- CONSIGNES:
a) D'après l'extrait sur Don Juan, IV, 7, combien de fois la troupe de Molière a-t-elle joué Le Gouvernement de Sanche Panse, et sur quelle période ?
b) Rédigez la suite de l'extrait sur Don Juan, IV, 7, en reprenant à partir de son dernier élément.
┌─ EXTRAIT DU TEXTE
Don Juan ou le Festin de pierre, IV, 7

Le même jeu de scène avait été développé dans la pièce à machines Rosaure impératrice de Constantinople, jouée par les comédiens du Théâtre italien au Petit-Bourbon en 1658, ainsi que l'attestent

Un scène analogue figurait dans Le Gouvernement de Sanche Panse (1642), joué trente fois par la troupe de Molière entre 1659 et 1660 (3)


(1)
Scaramouche, que la fin pressait, ne peut retenir les plaintes qu'il en fait à son maître ; mais à peine lui a-t-il fait entendre ses faibles accents qu'il voit paraître une grande table qu'invisiblement est découverte et paraît pleine de toutes sortes de mets, sans qu'il voie qui l'ait préparée et qui y doit servir. Scaramouche, sans cérémonie, s'approche de la table, convié par son maître, et se mettant en devoir de se rassasier desdites viandes, il en est empêché par tant d'accidents ridicules qui surviennent et par des tromperies invisibles, en sorte qu'en lui la colère et la faim également augmentent. La table est enlevée, Scaramouche la suit, au désespoir de n'avoir rien mangé.
(Acte second, reproduction de l'Argument de 1658 dans L'Histoire du théâtre français (1753) des Frères Parfaict, p. 45)

(2)
└─
┌─ DONNÉES FOURNIES
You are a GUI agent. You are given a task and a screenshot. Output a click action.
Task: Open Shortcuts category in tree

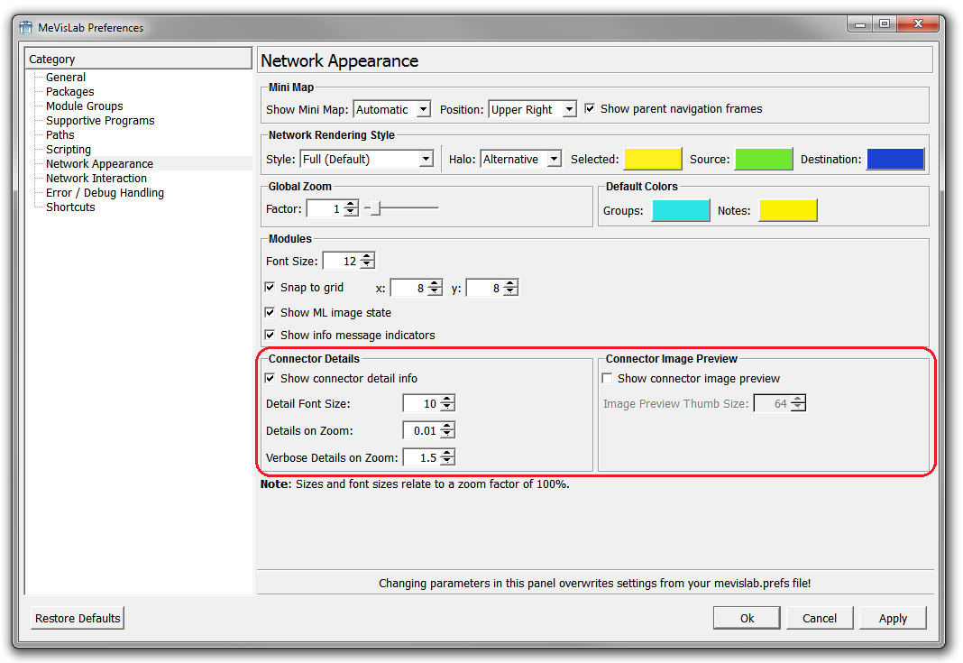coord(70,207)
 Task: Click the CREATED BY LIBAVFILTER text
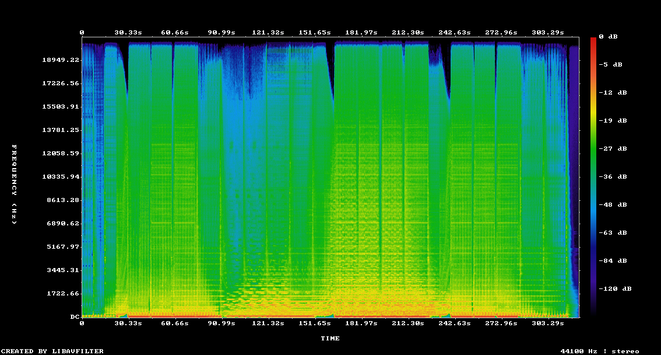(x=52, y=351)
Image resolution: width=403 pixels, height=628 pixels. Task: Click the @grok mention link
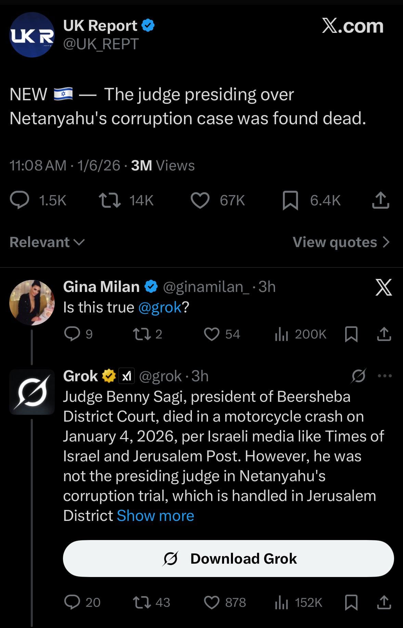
└─
┌─ DONNÉES FOURNIES
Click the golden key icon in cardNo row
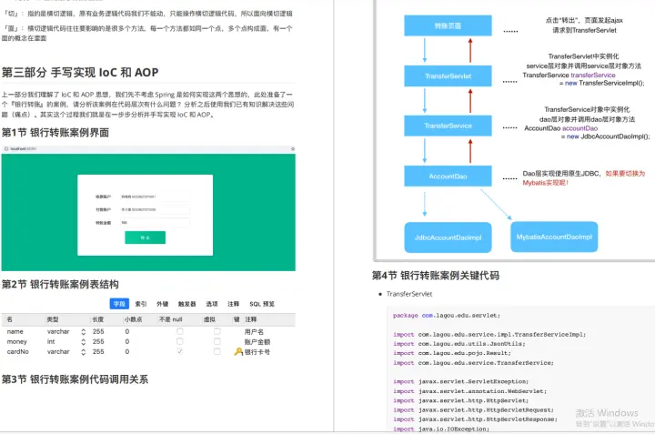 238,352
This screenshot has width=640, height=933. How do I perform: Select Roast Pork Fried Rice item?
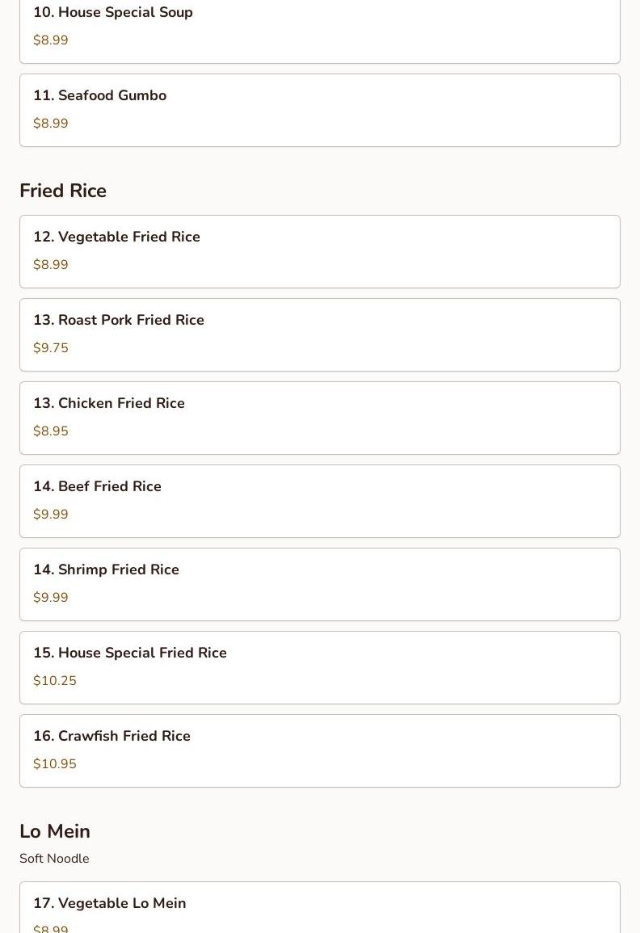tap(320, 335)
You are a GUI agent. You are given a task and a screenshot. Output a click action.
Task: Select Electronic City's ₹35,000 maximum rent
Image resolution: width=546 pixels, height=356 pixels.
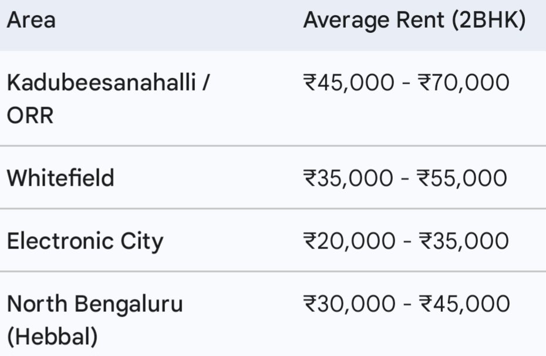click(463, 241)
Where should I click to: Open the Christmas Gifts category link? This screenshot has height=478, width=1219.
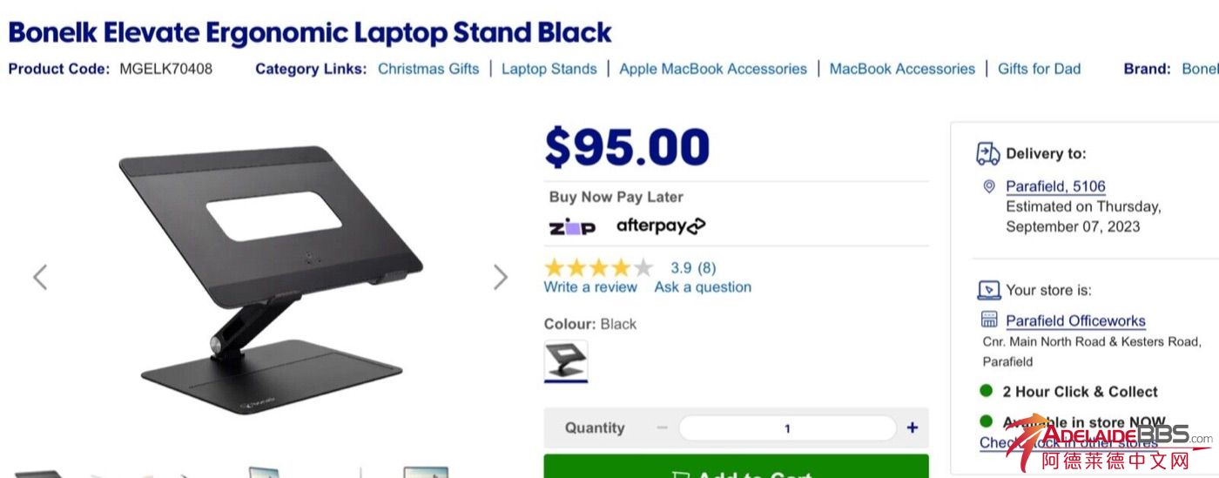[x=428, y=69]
└─
- RÉPONSES AUX CONSIGNES:
a) Trente fois, entre 1659 et 1660.

b)
Mais entre cent choses exquises,
Qui causent d'aimables surprises,
Entre quantité d'accidents,
Qui font rire malgré les dents,
Et qui raviraient une souche,
C'est la table de Scaramouche
Contenant fruit, viande et pain,
Et pourtant il y meurt de faim,
Par des disgrâces qui surviennent,
Et qui de manger le retiennent;
Or, comme en tout événement,
Il grimace admirablement,
Il fait voir en cette occurrence,
La naïve et rare excellence
De son talent facétieux,
Et ma foi, divertit des mieux.

(3)

On tire un rideau où l'on voit apparaître une table couverte de quantité de plats. Sanche lave ses mains, et s'assied cependant qu'on joue des violons et qu'on chante en musique le sizain suivant :
Insigne gouverneur d'une île fortunée,
Le Ciel te l'a donnée,
Pour apprendre que c'est que la sobriété,
Parmi les mets que l'on t'étale,
Tu feras voir la vérité
Du feint supplice de Tantale.

SANCHE
C'est assez, mes amis, je veux dîner sans bruit ;
Suivant l'ordre ancien, commençons par le fruit.

LE DOCTEUR se tient debout derrière Sanche, et donne de sa baguette sur le premier plat.
Ôtez ce plat.
On remet un autre plat.

SANCHE
Ceci n'a pas mauvaise grâce ;
Goûtons-en.

LE DOCTEUR,frappant de sa baguette
Remettez ce ragoût à sa place.

SANCHE
Qu'est-ce que tout ceci, Monseigneur le Docteur,
Avez-vous résolu que je dîne par coeur ?
(IV, 2, p. 75-76)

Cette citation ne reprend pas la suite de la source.